**Ziel der Übung**
Beantworte anhand des Textblocks diese Fragen:
1. In welcher Stadt wird die Ausstellung gezeigt?
2. Welche zwei Namen gab sich Else Lasker-Schüler selbst?
3. In welchem Jahr erschien der Prosaband Mein Herz?

**Textblock**
----------
Ästhetische Doppelexistenz

Ausstellung „Else Lasker-Schüler. Die Bilder“ in Berlin Für Else Lasker Schüler war die Malerei der Literatur ebenbürtig. Ihre Werke werden nun in Berlin ausgestellt

Die Mehrfachverwertung prominenter Künstler gehört zur Routine im Kulturbetrieb. Pianisten, die in ihrer Freizeit Aphorismen schreiben, werden ebenso bereitwillig zu „Multitalenten“ erklärt wie komponierende Maler oder malende Schriftsteller. Oft genug wird dabei Zweitrangiges in den Rang des Meisterwerks erhoben. Manchmal jedoch führen solche Entdeckungen ins Zentrum des künstlerischen Werks.

Else Lasker-Schüler, die sich selbst eine ästhetische Doppelexistenz als „Tino von Bagdad“ und „Jussuf, Prinz von Theben“ verlieh und mit orientalischer Kleidung angetan durch das Berlin der zwanziger Jahren spazierte, hat die Verwandtschaft von Bild und Schrift von Beginn an zum Ausgangspunkt ihrer künstlerischen Arbeit gemacht. Viele ihrer Gedichte und Prosabände, etwa der Lyrikband Theben von 1923 mit dem Untertitel Gedichte und Bilder oder der Prosaband Mein Herz, ihr 1912 erschienener „Liebesroman mit Bildern und wirklich lebenden Menschen“, enthalten Zeichnungen, Ornamente und Karikaturen, die mehr sind als Illustration. Vielmehr sind sie ebenbürtiger Bestandteil des Werks, dem sie gleichsam als persönliche Gaben der Autorin, als Sediment gestischen Ausdrucks in den Texten, beigefügt sind: Für Else Lasker-Schüler war es mehr als eine Metapher, ihre Bücher als „Geschenke“ zu begreifen.
----------
**Bereitgestelltes Material**
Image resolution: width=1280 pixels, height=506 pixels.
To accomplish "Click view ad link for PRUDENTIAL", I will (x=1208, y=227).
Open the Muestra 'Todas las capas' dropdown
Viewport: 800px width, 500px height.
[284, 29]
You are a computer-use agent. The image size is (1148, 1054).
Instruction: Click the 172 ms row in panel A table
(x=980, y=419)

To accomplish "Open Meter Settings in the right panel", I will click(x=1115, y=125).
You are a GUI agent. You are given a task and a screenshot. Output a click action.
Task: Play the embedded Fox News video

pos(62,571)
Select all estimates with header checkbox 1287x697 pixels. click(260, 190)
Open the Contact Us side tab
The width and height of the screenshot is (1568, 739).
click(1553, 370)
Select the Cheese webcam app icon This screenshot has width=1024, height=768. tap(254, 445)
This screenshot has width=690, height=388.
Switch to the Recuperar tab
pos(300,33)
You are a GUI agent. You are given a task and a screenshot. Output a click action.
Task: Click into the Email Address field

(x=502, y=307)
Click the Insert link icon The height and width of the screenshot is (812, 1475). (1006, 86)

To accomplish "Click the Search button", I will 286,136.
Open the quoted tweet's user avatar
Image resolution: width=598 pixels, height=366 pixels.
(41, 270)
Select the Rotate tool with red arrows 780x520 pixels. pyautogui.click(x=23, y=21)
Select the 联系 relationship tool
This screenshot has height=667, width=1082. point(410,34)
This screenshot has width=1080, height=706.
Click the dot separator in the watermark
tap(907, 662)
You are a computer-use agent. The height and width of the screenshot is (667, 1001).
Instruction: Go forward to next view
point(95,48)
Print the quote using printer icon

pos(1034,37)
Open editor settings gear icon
----------
**Antwortbereich**
1. In Berlin.
2. „Tino von Bagdad“ und „Jussuf, Prinz von Theben“.
3. 1912.